World leading environmental and urban studies journal

Water and Politics: Clientelism and Reform in Urban Mexico

Author(s): 
Veronica Herrera

Publisher: 
University of Michigan Press

Pages: 
259

Year: 
2017

Water and Politics comes at a time when the problem of water delivery to millions of urban residents in the global South is “increasingly fraught with inequality, corruption and social conflict” (page 214). In particular, far too many young democracies still offer their citizens poorly functioning urban public services. Amidst common emphasis on lacking or weak coordination between government agencies, limited financial investments, and biophysical scarcity to account for the global water crisis, Veronica Herrera offers an alternative view. In this book, she draws upon empirical research in Mexico, which stems from her doctoral dissertation, to argue that the root of the global water crisis is in fact political. Specifically, Herrera finds that in a post-democracy context (like in Mexico), “the middle class and water-intensive industries” play a significant role in “creating supportive environments for reforms”. Furthermore, how politicians calculate the electoral viability of these reforms acts as the glue that binds them. Water and Politics responds to the questions: “Why is public service provision faring so poorly in Global South cities after democratization?” and “Why do some cities adopt successful reforms while others do not?” (pages 3 and 14).
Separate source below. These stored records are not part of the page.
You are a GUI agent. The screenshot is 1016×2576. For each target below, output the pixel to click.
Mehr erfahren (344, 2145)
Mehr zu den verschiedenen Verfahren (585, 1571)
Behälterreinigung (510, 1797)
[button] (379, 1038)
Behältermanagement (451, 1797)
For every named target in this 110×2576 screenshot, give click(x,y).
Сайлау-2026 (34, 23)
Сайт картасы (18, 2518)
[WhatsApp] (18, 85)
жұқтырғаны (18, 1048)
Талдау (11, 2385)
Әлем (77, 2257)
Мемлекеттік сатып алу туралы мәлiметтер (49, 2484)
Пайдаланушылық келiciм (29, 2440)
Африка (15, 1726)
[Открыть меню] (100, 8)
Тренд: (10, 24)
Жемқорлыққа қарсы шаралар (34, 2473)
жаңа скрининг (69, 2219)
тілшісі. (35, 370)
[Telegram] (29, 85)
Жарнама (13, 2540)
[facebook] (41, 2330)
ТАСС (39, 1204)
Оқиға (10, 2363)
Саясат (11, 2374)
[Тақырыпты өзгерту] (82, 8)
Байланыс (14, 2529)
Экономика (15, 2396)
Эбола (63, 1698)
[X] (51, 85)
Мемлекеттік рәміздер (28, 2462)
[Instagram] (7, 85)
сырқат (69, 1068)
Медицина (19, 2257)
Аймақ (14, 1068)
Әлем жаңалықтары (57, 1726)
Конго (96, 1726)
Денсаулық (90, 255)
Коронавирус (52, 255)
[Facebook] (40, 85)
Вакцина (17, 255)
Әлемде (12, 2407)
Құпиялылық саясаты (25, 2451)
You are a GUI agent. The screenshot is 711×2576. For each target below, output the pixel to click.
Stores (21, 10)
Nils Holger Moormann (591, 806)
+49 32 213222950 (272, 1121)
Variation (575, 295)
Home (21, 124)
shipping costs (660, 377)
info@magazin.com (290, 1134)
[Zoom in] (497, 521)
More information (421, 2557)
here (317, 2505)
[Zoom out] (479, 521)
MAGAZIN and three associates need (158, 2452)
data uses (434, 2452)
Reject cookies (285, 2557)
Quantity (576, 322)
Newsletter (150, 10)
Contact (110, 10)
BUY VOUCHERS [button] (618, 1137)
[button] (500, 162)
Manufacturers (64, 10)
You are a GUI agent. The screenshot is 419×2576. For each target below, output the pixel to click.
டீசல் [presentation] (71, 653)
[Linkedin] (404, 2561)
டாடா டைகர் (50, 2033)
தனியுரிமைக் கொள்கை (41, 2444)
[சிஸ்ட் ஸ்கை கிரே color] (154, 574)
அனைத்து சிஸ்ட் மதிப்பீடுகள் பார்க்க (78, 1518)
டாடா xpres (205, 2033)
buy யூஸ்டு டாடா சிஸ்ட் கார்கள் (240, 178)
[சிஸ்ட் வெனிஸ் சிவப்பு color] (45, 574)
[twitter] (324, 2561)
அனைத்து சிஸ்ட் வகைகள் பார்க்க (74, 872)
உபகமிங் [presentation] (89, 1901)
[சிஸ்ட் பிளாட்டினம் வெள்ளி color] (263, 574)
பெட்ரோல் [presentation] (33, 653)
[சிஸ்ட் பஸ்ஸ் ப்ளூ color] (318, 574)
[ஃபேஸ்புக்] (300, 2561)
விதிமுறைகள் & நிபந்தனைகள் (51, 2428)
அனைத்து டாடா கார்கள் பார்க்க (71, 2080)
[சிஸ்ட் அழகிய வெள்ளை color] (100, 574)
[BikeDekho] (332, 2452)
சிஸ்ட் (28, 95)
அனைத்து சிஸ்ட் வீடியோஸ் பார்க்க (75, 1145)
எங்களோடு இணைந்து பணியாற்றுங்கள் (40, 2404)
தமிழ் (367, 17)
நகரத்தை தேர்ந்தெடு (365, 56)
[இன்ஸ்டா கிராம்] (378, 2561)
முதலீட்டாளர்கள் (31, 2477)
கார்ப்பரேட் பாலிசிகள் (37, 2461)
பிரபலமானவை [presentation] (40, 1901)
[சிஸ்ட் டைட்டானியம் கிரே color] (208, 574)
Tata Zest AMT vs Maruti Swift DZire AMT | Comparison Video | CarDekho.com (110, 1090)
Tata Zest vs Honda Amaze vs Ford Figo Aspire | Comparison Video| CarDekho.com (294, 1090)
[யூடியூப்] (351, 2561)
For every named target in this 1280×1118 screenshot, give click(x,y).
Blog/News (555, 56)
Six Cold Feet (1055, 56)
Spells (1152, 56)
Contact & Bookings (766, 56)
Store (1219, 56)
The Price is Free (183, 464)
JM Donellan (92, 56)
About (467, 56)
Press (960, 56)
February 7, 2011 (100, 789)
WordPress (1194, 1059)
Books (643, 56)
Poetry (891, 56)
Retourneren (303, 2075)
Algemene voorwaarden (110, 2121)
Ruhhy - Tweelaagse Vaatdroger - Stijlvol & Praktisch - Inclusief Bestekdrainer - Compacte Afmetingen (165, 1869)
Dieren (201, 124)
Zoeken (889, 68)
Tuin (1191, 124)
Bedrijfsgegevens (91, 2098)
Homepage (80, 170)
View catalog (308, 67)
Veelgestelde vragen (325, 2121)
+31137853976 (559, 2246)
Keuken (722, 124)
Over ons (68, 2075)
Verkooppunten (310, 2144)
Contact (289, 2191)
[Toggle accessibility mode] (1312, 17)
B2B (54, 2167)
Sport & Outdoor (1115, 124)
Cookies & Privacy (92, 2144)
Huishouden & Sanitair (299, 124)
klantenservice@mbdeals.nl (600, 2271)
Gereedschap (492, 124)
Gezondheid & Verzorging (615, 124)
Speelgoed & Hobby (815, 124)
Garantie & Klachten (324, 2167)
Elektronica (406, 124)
Herrera studies the water and sanitation sector and related reforms following democratization in Mexico to answer these questions. Specifically, she examines the adoption of programmatic local public service provision in eight urban cases embedded within three state governments. By doing so, Herrera employs a two-tiered subnational comparative analysis within which she conducts cross-case comparison and within-case analysis. Her primary and secondary data were gathered between 2007 and 2012 and include 180 in-depth interviews.

This book comprises eight chapters. Following the introduction in Chapter 1, Chapter 2 proceeds to apply Herrera’s theoretical framework to the case in Mexico and discusses how the adoption of water reforms varies across the eight cases. Chapter 3 subsequently examines the history of urban water services in Mexico before democratization in the 1980s, and identifies subsequent macro-level shifts. It also analyses the role of state government in public service provision at the local level. Chapters 4 to 7 are empirical chapters and each presents two of the urban cases. Specifically, each chapter presents one of four pathways out of centralized, particularistic service provision (page 29). Chapters 4 and 5 suggest two distinct pathways toward reform adoption: “broad elite incorporation” and “narrow elite incorporation”, respectively. In contrast, Chapters 6 and 7 present two different pathways toward reform failure: one leading to gradual decay of services and the other acute decay, which are principally attributed to the absence of both a middle class majority as well as large industrialized economies (page 30). In Chapter 8, Herrera concludes by identifying the implications of her research findings for social welfare goals, and also considers how her framework may transfer across from water and sanitation to other sectors. She also proposes a future research agenda and returns to analyse the global water crisis through a political lens.

Water and Politics brings new empirical insight and understanding about the provision of public services through the experience of water and sanitation reforms in Mexico following democratization. Its analysis is relevant for academics, policymakers, government leaders, and development practitioners alike.